Beginning in 2016, and inspired by CCI director Ruth Sapsed’s own relationship with the hospital, the project invited some of those who make up the Addenbrooke’s community - patients, staff, researchers, visitors, and volunteers - to take note of a moment of happiness in their lives, however fleeting or seemingly insubstantial. The resulting collection of more than 100 stories was as varied as the participants themselves, and were shared by means of pop-up displays and exhibitions both in the hospital’s public spaces and elsewhere, and on social media, providing a rare glimpse of moments that gave people moments of joy and comfort in the course of their daily lives. 

In 2017, four poets were commissioned to spend time at the hospital and respond to the spaces there and the themes of the projectJo Shapcott (winner of the Queen’s Gold Medal, 2011, and the Costa Book Award, 2010) and Cambridge based poets Kaddy Benyon, Eve Lacey and Rebecca Watts took time across the autumn to engage with patients, visitors and staff. The resulting book of poems, Taking Note - Poetry in Moments, was published and on National Poetry Day 2019,  two of the poems were unveiled as a permanent part of the Art Trail in the hospital. 

Taking Note was supported by Addenbrooke’s Charitable Trust, Awards for All and the Cambridgeshire Community Fund.


  • Swimming was one of the first things I did when I came home on weekend leave from Stoke Mandeville. I had to be there to learn how to cope without the use of my legs. It made me feel things were still possible. I had said straight after the accident that I wasn’t going to give up these things, though it was totally different swimming without any legs.
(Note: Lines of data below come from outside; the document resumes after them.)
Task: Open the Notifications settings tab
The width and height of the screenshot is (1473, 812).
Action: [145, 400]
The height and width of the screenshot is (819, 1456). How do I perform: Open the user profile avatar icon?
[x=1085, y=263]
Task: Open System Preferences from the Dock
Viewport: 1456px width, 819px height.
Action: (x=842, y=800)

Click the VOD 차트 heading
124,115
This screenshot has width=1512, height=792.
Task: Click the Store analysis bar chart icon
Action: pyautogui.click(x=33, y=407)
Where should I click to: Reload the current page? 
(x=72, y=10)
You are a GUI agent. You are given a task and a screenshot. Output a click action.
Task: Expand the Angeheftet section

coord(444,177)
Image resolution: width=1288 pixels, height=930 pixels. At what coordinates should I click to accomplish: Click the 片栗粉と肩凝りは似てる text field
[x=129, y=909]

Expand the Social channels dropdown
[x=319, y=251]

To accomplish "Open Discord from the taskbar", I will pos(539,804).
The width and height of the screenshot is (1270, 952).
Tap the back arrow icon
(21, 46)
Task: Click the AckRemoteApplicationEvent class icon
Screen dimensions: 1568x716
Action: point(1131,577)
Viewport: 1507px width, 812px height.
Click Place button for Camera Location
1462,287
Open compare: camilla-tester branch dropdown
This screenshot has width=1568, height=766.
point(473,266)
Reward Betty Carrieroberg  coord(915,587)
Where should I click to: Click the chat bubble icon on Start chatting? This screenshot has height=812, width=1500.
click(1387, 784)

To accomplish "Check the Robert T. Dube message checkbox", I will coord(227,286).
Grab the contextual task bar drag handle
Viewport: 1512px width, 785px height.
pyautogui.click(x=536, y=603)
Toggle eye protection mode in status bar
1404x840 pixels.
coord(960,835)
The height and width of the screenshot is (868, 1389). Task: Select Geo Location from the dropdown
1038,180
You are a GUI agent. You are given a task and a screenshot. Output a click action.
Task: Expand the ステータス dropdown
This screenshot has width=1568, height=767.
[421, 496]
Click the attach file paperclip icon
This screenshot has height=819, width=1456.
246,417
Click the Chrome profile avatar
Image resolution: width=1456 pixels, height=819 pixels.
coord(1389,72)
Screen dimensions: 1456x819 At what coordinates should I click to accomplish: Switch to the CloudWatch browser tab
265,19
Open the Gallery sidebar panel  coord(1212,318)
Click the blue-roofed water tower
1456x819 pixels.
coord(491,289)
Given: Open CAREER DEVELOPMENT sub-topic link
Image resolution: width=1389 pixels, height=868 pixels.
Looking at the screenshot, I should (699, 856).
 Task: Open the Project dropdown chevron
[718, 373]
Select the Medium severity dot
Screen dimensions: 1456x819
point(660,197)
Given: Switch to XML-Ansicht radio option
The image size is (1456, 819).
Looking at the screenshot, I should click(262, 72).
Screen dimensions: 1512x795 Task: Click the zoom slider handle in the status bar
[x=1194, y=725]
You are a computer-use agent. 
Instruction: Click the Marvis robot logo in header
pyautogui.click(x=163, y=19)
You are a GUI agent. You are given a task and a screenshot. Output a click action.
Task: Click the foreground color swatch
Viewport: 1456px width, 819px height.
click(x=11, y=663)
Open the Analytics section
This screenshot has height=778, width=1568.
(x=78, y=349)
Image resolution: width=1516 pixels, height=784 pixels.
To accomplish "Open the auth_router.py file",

    Rosie, former nurse and patient

  • I was here for 3 and half months as a patient after I got knocked off my bike. I had to lie flat on my back as I’d broken it. After a month and 28 days I could sit in a wheelchair and my family took me out to the Jubilee Gardens. They had found out about it, I had no idea. It was such a peaceful space. I would see little flowers and growth. It made me very happy. It still makes me happy. Telling you this has reminded me to tell people about the garden more when I’m volunteering here.

    Mavis, volunteer

  • I wish I were well and strong, so that I could give these poems the concentrated attention that they are serious enough to deserve. But I suppose the whole point about being unwell is that one is not in one's best form as a critic. Nevertheless I can tell that these poems are serious, and they've certainly got a serious subject. The subject is life, and how it might be lost; and how it might be saved. There is brave and tender hope here; but, even deeper down, the thrill of being human.

    Clive James (1939-2019), writer, critic, poet and longtime Cambridge resident.

  • Being part of Taking Note has made me realise it is good to share one's experiences. I've received so many positive comments from people who have seen the exhibition. It was lovely to be able to share my story with you. I hope people can understand that being in hospital doesn't have to be a negative experience. I was thrilled to see my story as part of the exhibition and so was my husband. The project should continue. I think it will encourage patients to be more positive . Taking Note helps people to think outside the box.

    Mavis, participant.

  • I walked past your exhibition every day. It made me smile. I liked the simple things - the personal moments - like the picture of the hug and the mother watching her daughter go off to school. It's just so human. You feel you are in their personal moments. Keep doing it. It's really special.

    Diane, Specialist Nurse

  • The Taking Note exhibition was intriguing but not intrusive, just there for us to be drawn in by curiosity or not. No pressure – simple but powerful stories that made us think; and left us with a choice about what we dwell on.